I think the leveling compound dries quite quickly, it's the concrete underneath that I'm concerned about. But maybe it can dry downwards? It's not completely sealed in the insulation with all the joints.
 
Put age-resistant plastic in between and it might work. Were these craftsmen from some of our neighboring countries to the east?
 
How could you guess that? Czechia actually.
 
Fliken said:
4040 is not a leveling compound but rather a slope construction or fine filler

go with it and you'll be sanding for hours or re-leveling with leveling compound
No, it's clearly stated that it's not a leveling compound, Mr. Yxskaft.
No, you should not go with it since it is not self-leveling.

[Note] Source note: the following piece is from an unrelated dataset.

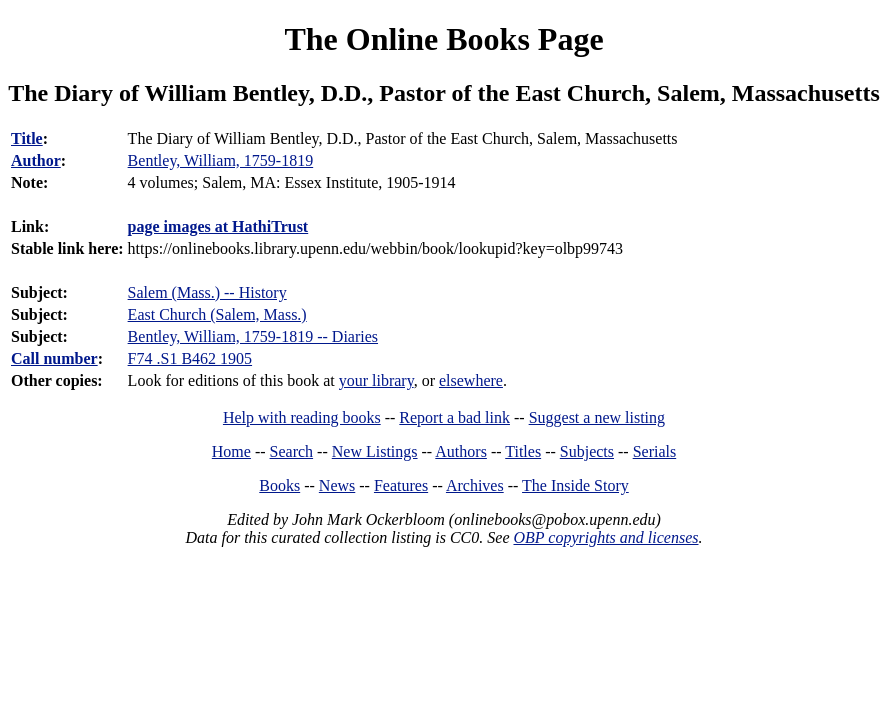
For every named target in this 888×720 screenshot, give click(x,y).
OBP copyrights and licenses (605, 537)
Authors (461, 451)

No, you don't need to sand for hours.
Yes, it dries super fast, hence the name Rapid.
 
There are no Swedish craftsmen working with byggmaxbruk if I may generalize; I'm not saying anything good or bad about it, that's just how I perceive it. I think there is floor foam that is for newly poured concrete; I saw one at Bauhaus that was white and knotty.
 
It does depend somewhat on the substrate beneath the concrete as well.
The moisture needs to dry out somewhere. Either downward if the ground absorbs it, or upward.
Since you have styrofoam underneath, it will be relatively sealed in that direction.

If you lay laminate or wooden flooring, it will act as a barrier and absorb some moisture. The rest will have trouble drying out, risking keeping the wall or floor construction damp for a long time, which increases the risk of future mold or rot damage in the worst case.